Customary Care Participants

The Customary Care Program is based on our Anishinaabe cultural belief system. It is a program that recognizes and respects inherent rights of the Anishinaabek. This current model of Customary care will be implemented only if a child is deemed in need of protection, as identified through a Child Welfare Authority or the Courts and the respective First Nation community declares that the child(ren) be cared for under a Customary Care Agreement, through a Band Council Resolution.

Parents

Key points about customary care for the

parents of children in care.

Parental rights are preserved. Throughout this process, the connection between parent and child remain protected in the best interest of the child(ren) and family.

Agreements can be short term (6 months) or long term, dependant on circumstances. Reviews are completed at least annually to re-assess circumstances. This process involves all parties to the agreement, which addresses the well-being of the children and the family.

This is a Voluntary Agreement. Consent can be revoked at any time by any signatory.

Customary Care is a collective community driven approach to caring for our children.

A child who is 12 years or older, is also required to sign the agreement.

Frequently Asked Questions

How is a customary care placement selected?

The “helping wheel” includes the Parents, Band Representatives and the involved service providers. Together, a potential Customary Care provider is identified.

Is my child considered “in care”?

Children are not considered “in care” as per subjected to legislative timeframes. The First Nation Band has exercised the right to look after our own children, by this process court is not required and applications for society/crown/adoption orders need not occur.

Will I still be able to see my child(ren)?

Yes, the relationship between the parent and child is of greatest importance, a parent may also designate family members to maintain contact, extended family has a vital role to the well-being of a child.

When and who decides the return of my child(ren)?

The care and maintenance of an agreement is shared between the Parents, Band Representatives and the service providers. Together, they will determine when a child is able to return home, based on the best interest of the child(ren) and family.

Providers

Key points about customary care for the

individuals providing the home.

Parental rights are preserved. Throughout this process, the connection between parent and child remain protected in the best interest of the child(ren) and family.

Agreements can be short term (6 months) or long term, dependant on circumstances. Reviews are at least annually to re-assess circumstances. This process involves all parties to the agreement, which addresses the well-being of the children and the family.

This is a Voluntary Agreement.
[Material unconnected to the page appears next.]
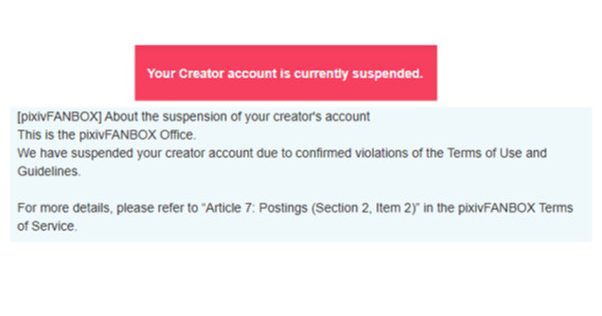The height and width of the screenshot is (316, 602).
Task: Click the red account suspended banner
Action: click(285, 73)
Consent can be revoked at any time and by any signatory.

Customary Care is a collective community driven approach to caring for our children.
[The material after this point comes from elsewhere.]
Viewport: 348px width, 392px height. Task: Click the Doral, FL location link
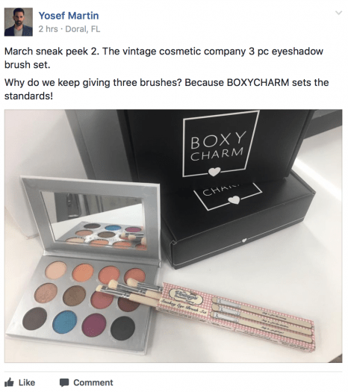[82, 29]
A Customary Care home is eligible to receive the regular or specialized “foster care” rate, training, reimbursements and support provided by Foster Care in accordance to the child’s needs. Funding guidelines require the application of Child Care and Foster Care Licensing Standards.

Frequently Asked Questions

Do I have to complete a Homestudy assessment?

Yes, as required, this is completed with Kina Gbezhgomi Child & Family Services. If you are an existing licensed foster home, you are able to provide Customary Care placements.

How many workers will be attending my home? and how often?

Home visits are completed by a Child Care Worker and an Alternative Care Resource Worker as required within departmental standards. Regular visits could occur as often as monthly to a minimum of every ninety days according to the level of support required.

What happens if I terminate or revoke my consent to the agreement?

Should you revoke your consent to the agreement a circle/case conference will be held and alternative childcare plans may include: a.) selection of another customary care provider/ home. b.) obtain legal custody or another form of permanency c.) default to mainstream practices, legislative timeframes and court proceedings for the child and family.

Band Representative

Key points about customary care for the

Band Representative.

Parental rights are preserved. Throughout this process, the connection between parent and child remain protected in the best interest of the child(ren) and family.

Agreements can be short term (6 months) or long term, dependant on circumstances.

Reviews are completed at least annually to re-assess circumstances, this process involves all parties to the agreement, which addresses the well-being of the children and the family.

This is a Voluntary Agreement. Consent can be revoked at any time by any signatory.

Customary Care is a collective community driven approach to caring for our children.

Going Forward with a Customary Care Agreement…

STEP 1: Selection of a customary care home/provider. Placement can occur immediately with the home study to be completed within 60 days.

STEP 2: A Referral Letter/Form is completed by the Band Representative and/or Chief which is then forwarded to the Customary Care Program.  This referral includes the child’s name, D.O.B, First Nation, parents name and the identified Providers contact information.

STEP 3: A Customary Care Agreement becomes effective with the “Customary Care Declaration” from the date of the Band Council Resolution.

Frequently Asked Questions

Who pays the customary care home?

A per diem is payable to the provider by Kina Gbezhgomi’s foster care program.

When and who decides the return of the child(ren)?

The care and maintenance of an agreement is shared between the Parents, Band Representatives and the service providers. Together, they will determine when a child is able to return home, based on the best interest of the child(ren) and family.

What happens if consent to the agreement is terminated or revoked?

Alternative options may include:

a.) selection of another customary care provider/home.

b.) obtain legal custody or another form of permanency

c.) default to mainstream practices, legislative timeframes and court proceedings for the child and family.